Me [trying to get respect from my family after eating 12 hotdogs] how many more hotdogs do I need to eat before you respect me?
Mom: we just want you to get a job. Give me the *sound of a struggle* hotdogs
4: mama, I lost my pet rock. I need it. you HAVE to find it!
me: well, where did you have it last?
4: outside
Nobody’s a bigger drama queen than soup in a microwave.
[expensive restaurant date]
me: waiter, the William please
[first date]
Date: tell me something you’re were really good at as a kid.
Me: spelling bee.
Date: oh nice! do you still got it?
Me: b-e-e.
Wife: I think the washer went out
Me: What time will it be back?
Wife: Please get my suitcase
GPS: We have arrived at the bank.
Me: Okay, great.
GPS: There are no cops within eight minutes of the bank.
Me: …What?
GPS: It takes three minutes to write a note and get to the front of the line.
Me: I’m not going to rob —
GPS: *Sigh* Fine. We never do anything fun
Nice try, horror movies, but the scariest thing I’ve ever seen is still a 4-year-old holding a sharpie without the cap.

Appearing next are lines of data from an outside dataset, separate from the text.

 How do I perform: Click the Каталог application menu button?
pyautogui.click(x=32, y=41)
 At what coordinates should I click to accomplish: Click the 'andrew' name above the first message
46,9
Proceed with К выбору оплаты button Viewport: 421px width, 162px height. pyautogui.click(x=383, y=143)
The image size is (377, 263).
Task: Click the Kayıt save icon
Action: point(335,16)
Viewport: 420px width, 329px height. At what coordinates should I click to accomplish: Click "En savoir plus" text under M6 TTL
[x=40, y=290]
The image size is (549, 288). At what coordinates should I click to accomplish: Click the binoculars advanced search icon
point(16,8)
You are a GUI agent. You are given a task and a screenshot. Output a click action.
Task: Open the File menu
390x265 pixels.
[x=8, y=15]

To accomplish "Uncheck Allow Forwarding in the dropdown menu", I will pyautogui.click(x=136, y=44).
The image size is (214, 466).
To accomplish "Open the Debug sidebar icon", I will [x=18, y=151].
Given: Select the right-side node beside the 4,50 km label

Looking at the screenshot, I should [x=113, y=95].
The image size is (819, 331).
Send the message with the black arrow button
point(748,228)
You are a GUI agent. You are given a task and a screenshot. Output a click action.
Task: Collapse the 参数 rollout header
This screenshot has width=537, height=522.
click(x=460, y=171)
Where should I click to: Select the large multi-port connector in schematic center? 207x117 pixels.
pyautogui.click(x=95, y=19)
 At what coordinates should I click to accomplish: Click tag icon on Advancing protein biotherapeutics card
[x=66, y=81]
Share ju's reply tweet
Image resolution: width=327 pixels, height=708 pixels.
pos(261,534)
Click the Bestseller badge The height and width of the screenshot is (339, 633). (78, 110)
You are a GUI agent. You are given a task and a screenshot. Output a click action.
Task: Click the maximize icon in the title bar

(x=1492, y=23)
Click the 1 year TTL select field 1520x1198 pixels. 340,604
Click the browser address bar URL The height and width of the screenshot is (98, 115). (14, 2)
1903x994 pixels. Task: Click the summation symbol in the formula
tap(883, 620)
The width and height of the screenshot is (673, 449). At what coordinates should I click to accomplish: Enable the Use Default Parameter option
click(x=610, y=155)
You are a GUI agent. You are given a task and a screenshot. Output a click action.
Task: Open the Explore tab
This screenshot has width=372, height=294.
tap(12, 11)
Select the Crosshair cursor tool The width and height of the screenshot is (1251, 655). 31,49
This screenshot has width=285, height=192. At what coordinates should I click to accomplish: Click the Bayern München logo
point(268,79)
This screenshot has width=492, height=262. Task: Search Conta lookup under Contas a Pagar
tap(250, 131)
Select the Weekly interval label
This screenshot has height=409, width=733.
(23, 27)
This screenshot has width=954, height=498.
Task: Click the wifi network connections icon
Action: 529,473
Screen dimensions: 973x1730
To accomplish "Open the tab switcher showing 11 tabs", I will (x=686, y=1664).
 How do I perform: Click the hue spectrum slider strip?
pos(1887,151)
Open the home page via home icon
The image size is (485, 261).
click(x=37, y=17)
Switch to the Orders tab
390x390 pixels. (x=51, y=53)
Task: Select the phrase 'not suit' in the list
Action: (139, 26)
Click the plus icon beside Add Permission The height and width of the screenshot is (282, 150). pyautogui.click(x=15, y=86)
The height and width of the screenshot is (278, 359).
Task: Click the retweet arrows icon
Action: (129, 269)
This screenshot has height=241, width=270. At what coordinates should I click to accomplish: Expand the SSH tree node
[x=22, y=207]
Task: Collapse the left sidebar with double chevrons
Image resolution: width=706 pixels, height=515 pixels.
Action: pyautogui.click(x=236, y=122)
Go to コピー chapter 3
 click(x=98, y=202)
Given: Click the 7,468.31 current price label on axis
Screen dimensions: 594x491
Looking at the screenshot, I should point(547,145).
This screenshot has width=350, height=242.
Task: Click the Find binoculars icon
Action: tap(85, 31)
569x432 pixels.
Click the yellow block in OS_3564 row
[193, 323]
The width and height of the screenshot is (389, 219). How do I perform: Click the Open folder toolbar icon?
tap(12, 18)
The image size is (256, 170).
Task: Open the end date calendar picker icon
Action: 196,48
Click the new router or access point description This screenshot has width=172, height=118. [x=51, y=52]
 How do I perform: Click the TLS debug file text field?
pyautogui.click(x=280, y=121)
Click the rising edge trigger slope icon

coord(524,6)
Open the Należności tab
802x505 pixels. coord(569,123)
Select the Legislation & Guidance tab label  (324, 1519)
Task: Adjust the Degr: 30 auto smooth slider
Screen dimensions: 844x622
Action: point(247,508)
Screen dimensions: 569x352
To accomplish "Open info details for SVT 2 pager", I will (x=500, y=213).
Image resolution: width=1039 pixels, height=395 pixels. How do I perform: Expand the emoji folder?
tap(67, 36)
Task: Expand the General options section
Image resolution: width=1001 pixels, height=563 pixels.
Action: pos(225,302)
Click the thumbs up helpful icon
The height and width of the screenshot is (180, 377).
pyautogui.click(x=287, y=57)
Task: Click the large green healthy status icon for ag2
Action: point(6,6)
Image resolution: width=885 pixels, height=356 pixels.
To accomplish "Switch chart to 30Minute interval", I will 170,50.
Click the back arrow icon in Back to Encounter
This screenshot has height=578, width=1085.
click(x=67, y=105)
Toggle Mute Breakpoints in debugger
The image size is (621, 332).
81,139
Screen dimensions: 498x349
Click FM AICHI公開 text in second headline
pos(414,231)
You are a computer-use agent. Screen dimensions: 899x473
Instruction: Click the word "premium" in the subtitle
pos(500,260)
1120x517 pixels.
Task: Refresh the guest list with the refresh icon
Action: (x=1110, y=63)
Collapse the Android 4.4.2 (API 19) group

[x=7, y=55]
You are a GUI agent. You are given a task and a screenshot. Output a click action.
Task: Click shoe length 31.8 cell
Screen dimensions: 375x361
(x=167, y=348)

I get it, orcas! I, too, like to sink annoying children’s toys in the pool
centipede: *gets down on one knee*
girlfriend: omg
centipede: *puts down second knee*
girlfriend: uhm…okay
centipede: *puts down third knee*
girlfriend: please stop
chews marshmallows with bovine intensity
Maybe jesus needs me in his life
no babe, my vegan friends don’t want to meet you for the first time at a place called “the flaming pig”
I didn’t know children could be old enough to eat $70 worth of sushi but still have to be told to flush the toilet after every use
It’s hard to take no prisoners in a war against puppies.
*chases cat around the house with a lint roller
They say dress for the job you want, so here I am, causally dressed as the moon
The me who snips coupons needs to communicate better with the me who walks into the stores.
guy inventing constellations: see that square? it’s a fish
yeah i can totally shred on the guitar do you want romaine lettuce or cheese
The best thing about the first day at a new job is nobody knows I only have one outfit.
“Living well is the best revenge.”
Alexa, what is the second best revenge?
Christmas note to self: too much tequila makes tinsel look tasty.
If you’re a squatter, every day is leg day.
How do horror writers compete with current events?